Embraer delivered the first U.S. Phenom 300 last December to Executive Flight Service, which operates it on a Part 135 charter certificate on behalf of a Texas customer. EFS’s sister company, Executive AirShare, is selling fractional shares in the airplane and has six on order. Adam Letts is EFS’s vice president of operations and, as pilot in command, has logged about 127 hours in the aircraft. He said the 300 is “about 98 percent of the way to the perfect airplane.”

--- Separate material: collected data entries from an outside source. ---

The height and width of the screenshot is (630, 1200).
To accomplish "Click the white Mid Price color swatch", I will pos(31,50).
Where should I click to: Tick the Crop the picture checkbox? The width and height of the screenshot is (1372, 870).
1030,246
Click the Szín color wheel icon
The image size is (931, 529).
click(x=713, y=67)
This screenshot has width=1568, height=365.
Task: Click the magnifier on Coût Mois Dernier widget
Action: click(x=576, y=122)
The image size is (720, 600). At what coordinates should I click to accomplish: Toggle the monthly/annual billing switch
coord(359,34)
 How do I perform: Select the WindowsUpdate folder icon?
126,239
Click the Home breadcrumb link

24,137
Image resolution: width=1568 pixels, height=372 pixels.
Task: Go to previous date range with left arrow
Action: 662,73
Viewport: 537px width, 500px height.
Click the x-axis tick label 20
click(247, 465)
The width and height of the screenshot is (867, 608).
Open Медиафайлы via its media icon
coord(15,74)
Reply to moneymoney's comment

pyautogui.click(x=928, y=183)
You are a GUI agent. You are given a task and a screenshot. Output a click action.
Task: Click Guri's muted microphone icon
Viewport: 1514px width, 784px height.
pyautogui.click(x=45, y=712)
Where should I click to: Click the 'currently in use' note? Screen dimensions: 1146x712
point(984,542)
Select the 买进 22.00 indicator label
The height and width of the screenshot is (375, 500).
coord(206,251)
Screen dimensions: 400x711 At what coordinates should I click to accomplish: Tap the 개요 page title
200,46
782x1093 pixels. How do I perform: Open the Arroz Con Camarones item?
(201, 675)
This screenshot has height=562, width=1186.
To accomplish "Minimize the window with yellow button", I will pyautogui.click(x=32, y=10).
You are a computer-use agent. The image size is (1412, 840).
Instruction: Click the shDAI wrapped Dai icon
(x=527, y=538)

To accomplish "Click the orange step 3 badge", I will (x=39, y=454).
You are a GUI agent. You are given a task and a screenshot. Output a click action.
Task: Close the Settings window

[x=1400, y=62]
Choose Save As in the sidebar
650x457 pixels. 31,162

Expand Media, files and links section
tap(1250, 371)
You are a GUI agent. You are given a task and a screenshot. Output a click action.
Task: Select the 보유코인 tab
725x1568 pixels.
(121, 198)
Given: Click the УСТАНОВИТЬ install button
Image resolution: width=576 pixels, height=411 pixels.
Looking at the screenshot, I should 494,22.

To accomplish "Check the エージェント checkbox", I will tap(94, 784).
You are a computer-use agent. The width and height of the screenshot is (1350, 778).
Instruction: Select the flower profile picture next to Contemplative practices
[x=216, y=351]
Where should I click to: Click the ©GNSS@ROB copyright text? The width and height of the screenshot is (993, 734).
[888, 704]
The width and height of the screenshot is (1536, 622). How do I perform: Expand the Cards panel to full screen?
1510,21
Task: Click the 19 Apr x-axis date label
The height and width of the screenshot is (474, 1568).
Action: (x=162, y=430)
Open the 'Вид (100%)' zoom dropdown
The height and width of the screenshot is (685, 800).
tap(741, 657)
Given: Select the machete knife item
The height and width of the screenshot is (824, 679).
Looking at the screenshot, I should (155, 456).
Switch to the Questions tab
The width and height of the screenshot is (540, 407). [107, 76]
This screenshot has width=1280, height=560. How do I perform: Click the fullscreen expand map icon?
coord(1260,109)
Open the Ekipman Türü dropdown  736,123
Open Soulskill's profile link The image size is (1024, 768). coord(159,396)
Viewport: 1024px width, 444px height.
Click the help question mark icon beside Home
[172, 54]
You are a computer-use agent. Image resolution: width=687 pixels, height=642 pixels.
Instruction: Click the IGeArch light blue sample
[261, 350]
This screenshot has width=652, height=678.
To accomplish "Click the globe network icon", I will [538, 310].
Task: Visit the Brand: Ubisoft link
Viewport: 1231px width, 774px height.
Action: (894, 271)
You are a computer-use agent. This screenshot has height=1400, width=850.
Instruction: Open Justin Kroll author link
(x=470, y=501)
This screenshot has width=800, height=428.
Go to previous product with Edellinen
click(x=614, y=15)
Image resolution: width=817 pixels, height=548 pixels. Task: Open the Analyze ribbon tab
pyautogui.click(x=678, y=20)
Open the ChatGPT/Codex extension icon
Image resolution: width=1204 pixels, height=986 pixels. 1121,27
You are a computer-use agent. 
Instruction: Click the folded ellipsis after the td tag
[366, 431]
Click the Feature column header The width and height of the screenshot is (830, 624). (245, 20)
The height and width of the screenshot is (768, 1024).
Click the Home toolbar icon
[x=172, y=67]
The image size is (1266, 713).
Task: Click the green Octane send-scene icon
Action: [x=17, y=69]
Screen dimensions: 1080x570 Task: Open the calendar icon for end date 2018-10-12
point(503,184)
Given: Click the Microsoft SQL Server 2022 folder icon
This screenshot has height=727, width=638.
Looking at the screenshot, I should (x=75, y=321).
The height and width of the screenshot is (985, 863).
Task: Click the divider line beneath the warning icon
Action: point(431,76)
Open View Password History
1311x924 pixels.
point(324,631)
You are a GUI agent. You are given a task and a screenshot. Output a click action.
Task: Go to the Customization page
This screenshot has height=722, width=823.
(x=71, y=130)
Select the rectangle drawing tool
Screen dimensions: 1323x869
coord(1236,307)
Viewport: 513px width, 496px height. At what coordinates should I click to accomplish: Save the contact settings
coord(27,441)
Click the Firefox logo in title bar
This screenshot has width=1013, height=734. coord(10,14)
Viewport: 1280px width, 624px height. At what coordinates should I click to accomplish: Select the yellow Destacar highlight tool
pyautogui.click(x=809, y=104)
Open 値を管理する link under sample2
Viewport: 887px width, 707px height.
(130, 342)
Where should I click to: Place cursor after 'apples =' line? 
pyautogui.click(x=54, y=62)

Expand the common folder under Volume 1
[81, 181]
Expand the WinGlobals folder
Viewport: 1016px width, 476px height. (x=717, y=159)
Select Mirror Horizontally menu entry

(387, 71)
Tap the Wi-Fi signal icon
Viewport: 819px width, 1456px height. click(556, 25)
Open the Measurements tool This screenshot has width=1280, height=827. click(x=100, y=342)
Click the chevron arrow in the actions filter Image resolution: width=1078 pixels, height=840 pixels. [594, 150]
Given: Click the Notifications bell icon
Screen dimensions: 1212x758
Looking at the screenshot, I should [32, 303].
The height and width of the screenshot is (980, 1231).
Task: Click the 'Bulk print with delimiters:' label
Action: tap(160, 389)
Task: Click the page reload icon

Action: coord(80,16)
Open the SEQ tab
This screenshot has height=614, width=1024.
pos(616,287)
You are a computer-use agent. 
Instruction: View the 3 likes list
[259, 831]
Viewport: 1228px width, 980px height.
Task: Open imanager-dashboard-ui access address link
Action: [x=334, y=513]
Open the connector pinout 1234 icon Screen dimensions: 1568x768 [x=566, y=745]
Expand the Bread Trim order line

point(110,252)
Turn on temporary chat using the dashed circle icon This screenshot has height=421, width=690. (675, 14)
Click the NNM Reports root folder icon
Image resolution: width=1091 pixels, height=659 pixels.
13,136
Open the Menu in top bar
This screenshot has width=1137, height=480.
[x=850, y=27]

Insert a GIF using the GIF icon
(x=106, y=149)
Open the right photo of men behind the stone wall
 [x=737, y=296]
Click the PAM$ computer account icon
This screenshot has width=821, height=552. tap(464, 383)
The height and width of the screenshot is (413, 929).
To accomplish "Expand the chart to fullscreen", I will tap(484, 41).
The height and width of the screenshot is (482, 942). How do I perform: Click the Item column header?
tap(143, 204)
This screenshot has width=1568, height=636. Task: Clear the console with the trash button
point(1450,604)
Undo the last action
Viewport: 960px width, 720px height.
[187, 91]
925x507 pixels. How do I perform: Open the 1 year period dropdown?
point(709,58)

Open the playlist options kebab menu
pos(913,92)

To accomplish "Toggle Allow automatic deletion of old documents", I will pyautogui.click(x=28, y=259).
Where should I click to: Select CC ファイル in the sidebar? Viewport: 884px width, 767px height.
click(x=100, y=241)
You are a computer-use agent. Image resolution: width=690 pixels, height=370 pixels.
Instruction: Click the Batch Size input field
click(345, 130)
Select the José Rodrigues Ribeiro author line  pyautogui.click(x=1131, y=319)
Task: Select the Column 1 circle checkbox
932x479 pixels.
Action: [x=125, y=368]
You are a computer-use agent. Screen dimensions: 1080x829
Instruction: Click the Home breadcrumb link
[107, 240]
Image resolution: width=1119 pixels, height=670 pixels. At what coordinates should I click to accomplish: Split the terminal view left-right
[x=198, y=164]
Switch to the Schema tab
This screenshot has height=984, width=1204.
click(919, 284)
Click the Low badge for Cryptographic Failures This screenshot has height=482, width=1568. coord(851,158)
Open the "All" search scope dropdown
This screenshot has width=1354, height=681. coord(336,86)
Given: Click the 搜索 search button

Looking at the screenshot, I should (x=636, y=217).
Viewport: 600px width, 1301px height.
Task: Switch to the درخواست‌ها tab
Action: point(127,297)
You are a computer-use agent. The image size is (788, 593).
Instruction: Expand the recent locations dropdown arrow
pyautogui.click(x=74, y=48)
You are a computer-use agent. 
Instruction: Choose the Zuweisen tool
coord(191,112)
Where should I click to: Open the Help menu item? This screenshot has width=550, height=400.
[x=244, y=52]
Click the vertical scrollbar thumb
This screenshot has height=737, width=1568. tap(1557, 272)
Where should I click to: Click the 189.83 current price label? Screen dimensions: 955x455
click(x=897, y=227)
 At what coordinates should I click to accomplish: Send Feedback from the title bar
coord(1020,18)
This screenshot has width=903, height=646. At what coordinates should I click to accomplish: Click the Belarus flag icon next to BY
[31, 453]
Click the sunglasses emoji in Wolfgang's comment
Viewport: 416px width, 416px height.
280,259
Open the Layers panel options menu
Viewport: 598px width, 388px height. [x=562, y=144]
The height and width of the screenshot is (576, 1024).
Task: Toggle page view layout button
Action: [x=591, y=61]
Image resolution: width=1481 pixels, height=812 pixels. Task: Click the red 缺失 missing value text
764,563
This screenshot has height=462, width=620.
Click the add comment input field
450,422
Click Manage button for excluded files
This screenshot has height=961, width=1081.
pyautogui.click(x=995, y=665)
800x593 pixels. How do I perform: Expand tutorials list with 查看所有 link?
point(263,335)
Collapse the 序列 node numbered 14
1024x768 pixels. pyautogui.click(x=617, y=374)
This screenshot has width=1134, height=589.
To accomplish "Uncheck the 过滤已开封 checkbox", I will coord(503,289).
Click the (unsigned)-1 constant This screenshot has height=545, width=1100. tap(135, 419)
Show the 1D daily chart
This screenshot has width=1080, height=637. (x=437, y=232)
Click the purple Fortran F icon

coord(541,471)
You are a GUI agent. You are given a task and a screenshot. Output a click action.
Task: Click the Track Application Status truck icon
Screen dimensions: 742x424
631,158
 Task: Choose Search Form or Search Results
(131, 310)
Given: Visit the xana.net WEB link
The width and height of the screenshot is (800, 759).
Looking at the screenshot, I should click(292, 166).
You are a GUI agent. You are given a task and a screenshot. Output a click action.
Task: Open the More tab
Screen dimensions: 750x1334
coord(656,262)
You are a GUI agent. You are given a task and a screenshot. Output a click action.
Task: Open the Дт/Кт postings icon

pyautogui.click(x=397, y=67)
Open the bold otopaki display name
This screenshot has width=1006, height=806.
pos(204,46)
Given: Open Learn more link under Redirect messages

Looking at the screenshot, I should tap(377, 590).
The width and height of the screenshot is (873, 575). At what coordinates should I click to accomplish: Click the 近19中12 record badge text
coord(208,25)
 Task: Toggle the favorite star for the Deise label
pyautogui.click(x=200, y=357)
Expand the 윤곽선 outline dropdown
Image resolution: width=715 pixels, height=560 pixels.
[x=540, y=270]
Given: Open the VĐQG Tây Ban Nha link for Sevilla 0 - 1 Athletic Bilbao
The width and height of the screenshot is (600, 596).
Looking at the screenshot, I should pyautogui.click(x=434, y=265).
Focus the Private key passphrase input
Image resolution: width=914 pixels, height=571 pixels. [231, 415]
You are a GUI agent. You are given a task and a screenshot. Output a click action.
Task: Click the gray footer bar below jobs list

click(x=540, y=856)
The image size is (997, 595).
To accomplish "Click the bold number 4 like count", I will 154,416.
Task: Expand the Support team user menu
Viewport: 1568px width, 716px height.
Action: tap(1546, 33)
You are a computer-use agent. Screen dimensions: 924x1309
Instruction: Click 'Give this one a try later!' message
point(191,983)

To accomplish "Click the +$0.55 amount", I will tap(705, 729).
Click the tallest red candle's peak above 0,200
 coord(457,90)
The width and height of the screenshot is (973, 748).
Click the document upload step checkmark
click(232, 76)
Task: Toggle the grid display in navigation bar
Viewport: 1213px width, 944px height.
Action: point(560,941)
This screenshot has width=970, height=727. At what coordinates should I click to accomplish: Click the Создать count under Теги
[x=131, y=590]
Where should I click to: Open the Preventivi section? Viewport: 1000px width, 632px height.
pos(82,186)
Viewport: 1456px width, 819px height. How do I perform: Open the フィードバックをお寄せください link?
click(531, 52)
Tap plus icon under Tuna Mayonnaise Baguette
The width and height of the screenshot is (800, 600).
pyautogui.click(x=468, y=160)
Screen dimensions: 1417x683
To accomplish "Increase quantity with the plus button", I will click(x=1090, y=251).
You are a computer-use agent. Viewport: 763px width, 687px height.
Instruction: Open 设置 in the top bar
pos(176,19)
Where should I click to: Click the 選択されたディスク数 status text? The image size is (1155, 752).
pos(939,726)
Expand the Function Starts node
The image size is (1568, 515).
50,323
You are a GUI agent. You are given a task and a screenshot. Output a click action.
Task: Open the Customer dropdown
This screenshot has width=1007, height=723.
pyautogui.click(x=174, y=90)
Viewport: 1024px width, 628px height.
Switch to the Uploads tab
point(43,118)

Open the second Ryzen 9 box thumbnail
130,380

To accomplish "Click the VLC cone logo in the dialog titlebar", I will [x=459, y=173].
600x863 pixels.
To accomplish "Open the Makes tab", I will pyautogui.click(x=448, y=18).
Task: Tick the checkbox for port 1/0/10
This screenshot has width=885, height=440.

Vance and Letts agree that the Phenom 300 is a game-changer, with more passenger legroom and 20 percent less fuel burn than a Beechjet, a sustained 4,000-foot-per-minute climb rate and brakes that can stop the aircraft in as little as 2,200 feet after touch down. Operators said the stopping power was impressive even though the Phenom 300 lacks thrust reversers and the full flaps setting is limited to 26 degrees.
Embraer called that limitation temporary and reported that the aircraft will soon be certified for an additional notch of flaps and steep approaches into places like London City Airport. Meanwhile, if you want to take your Phenom 300 into mountainous airports, your pilot needs to bring his A game. The reason: The flap-setting limitation, combined with the aircraft’s slick wing, makes it loathe to slow and renders approaches into places like Aspen a bit tricky. “You’ve got to really plan ahead,” said Letts. “At the top of the approach at power idle going into Aspen or other high-terrain areas, we are building up too much speed.”